**Problem statement:** Return all the records, each one exactly as given.

BEGIN Task data

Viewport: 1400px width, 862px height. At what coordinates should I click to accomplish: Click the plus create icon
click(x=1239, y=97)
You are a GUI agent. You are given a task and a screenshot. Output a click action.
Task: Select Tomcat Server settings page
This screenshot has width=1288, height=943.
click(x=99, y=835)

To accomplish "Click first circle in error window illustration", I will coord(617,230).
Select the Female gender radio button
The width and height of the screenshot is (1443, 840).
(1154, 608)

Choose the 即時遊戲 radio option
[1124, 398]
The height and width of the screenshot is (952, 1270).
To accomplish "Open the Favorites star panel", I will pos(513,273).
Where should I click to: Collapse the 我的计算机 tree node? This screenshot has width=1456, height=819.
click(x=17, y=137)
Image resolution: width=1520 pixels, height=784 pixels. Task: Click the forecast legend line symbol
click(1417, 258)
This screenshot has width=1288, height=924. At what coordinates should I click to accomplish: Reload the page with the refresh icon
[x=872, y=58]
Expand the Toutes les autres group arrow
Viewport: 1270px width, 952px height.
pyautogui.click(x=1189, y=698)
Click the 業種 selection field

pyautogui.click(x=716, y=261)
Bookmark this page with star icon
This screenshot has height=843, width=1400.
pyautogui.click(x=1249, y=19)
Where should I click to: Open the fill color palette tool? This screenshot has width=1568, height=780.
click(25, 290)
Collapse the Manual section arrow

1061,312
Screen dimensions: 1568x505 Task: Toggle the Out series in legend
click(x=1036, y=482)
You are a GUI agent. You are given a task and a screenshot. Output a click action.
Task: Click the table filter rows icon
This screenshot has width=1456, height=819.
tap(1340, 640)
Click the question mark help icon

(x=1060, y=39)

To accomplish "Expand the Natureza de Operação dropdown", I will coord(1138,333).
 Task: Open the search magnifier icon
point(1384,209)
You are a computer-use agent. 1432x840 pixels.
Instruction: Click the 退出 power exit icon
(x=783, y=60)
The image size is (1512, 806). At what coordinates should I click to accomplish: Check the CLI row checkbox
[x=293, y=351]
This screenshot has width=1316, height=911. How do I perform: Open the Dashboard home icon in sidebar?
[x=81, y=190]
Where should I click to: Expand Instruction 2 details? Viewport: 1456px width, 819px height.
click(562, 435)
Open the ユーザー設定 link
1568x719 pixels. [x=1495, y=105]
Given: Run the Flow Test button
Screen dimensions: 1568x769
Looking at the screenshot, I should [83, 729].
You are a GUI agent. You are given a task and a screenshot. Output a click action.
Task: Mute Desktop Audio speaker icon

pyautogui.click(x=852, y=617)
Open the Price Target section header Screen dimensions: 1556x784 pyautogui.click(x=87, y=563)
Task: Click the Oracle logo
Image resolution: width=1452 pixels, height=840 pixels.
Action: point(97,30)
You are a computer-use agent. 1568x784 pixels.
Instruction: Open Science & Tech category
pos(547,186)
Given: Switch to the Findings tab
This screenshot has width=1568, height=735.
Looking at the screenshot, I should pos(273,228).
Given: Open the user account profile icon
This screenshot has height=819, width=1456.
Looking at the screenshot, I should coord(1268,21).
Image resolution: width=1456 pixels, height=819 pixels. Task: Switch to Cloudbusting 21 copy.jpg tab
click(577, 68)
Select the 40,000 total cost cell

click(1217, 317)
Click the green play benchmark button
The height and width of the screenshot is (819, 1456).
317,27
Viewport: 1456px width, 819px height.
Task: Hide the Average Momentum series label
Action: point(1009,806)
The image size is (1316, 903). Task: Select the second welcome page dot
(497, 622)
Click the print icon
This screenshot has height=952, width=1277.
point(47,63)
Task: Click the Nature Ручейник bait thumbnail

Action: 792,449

END Task data

**Task output:**
Viewport: 1400px width, 862px height. At what coordinates should I click to accomplish: Click the plus create icon
click(x=1239, y=97)
You are a GUI agent. You are given a task and a screenshot. Output a click action.
Task: Select Tomcat Server settings page
This screenshot has width=1288, height=943.
click(x=99, y=835)

To accomplish "Click first circle in error window illustration", I will coord(617,230).
Select the Female gender radio button
The width and height of the screenshot is (1443, 840).
(1154, 608)

Choose the 即時遊戲 radio option
[1124, 398]
The height and width of the screenshot is (952, 1270).
To accomplish "Open the Favorites star panel", I will pos(513,273).
Where should I click to: Collapse the 我的计算机 tree node? This screenshot has width=1456, height=819.
click(x=17, y=137)
Image resolution: width=1520 pixels, height=784 pixels. Task: Click the forecast legend line symbol
click(1417, 258)
This screenshot has width=1288, height=924. At what coordinates should I click to accomplish: Reload the page with the refresh icon
[x=872, y=58]
Expand the Toutes les autres group arrow
Viewport: 1270px width, 952px height.
pyautogui.click(x=1189, y=698)
Click the 業種 selection field

pyautogui.click(x=716, y=261)
Bookmark this page with star icon
This screenshot has height=843, width=1400.
pyautogui.click(x=1249, y=19)
Where should I click to: Open the fill color palette tool? This screenshot has width=1568, height=780.
click(25, 290)
Collapse the Manual section arrow

1061,312
Screen dimensions: 1568x505 Task: Toggle the Out series in legend
click(x=1036, y=482)
You are a GUI agent. You are given a task and a screenshot. Output a click action.
Task: Click the table filter rows icon
This screenshot has width=1456, height=819.
tap(1340, 640)
Click the question mark help icon

(x=1060, y=39)

To accomplish "Expand the Natureza de Operação dropdown", I will coord(1138,333).
 Task: Open the search magnifier icon
point(1384,209)
You are a computer-use agent. 1432x840 pixels.
Instruction: Click the 退出 power exit icon
(x=783, y=60)
The image size is (1512, 806). At what coordinates should I click to accomplish: Check the CLI row checkbox
[x=293, y=351]
This screenshot has width=1316, height=911. How do I perform: Open the Dashboard home icon in sidebar?
[x=81, y=190]
Where should I click to: Expand Instruction 2 details? Viewport: 1456px width, 819px height.
click(562, 435)
Open the ユーザー設定 link
1568x719 pixels. [x=1495, y=105]
Given: Run the Flow Test button
Screen dimensions: 1568x769
Looking at the screenshot, I should [83, 729].
You are a GUI agent. You are given a task and a screenshot. Output a click action.
Task: Mute Desktop Audio speaker icon

pyautogui.click(x=852, y=617)
Open the Price Target section header Screen dimensions: 1556x784 pyautogui.click(x=87, y=563)
Task: Click the Oracle logo
Image resolution: width=1452 pixels, height=840 pixels.
Action: point(97,30)
You are a computer-use agent. 1568x784 pixels.
Instruction: Open Science & Tech category
pos(547,186)
Given: Switch to the Findings tab
This screenshot has width=1568, height=735.
Looking at the screenshot, I should pos(273,228).
Given: Open the user account profile icon
This screenshot has height=819, width=1456.
Looking at the screenshot, I should coord(1268,21).
Image resolution: width=1456 pixels, height=819 pixels. Task: Switch to Cloudbusting 21 copy.jpg tab
click(577, 68)
Select the 40,000 total cost cell

click(1217, 317)
Click the green play benchmark button
The height and width of the screenshot is (819, 1456).
317,27
Viewport: 1456px width, 819px height.
Task: Hide the Average Momentum series label
Action: point(1009,806)
The image size is (1316, 903). Task: Select the second welcome page dot
(497, 622)
Click the print icon
This screenshot has height=952, width=1277.
point(47,63)
Task: Click the Nature Ручейник bait thumbnail

Action: 792,449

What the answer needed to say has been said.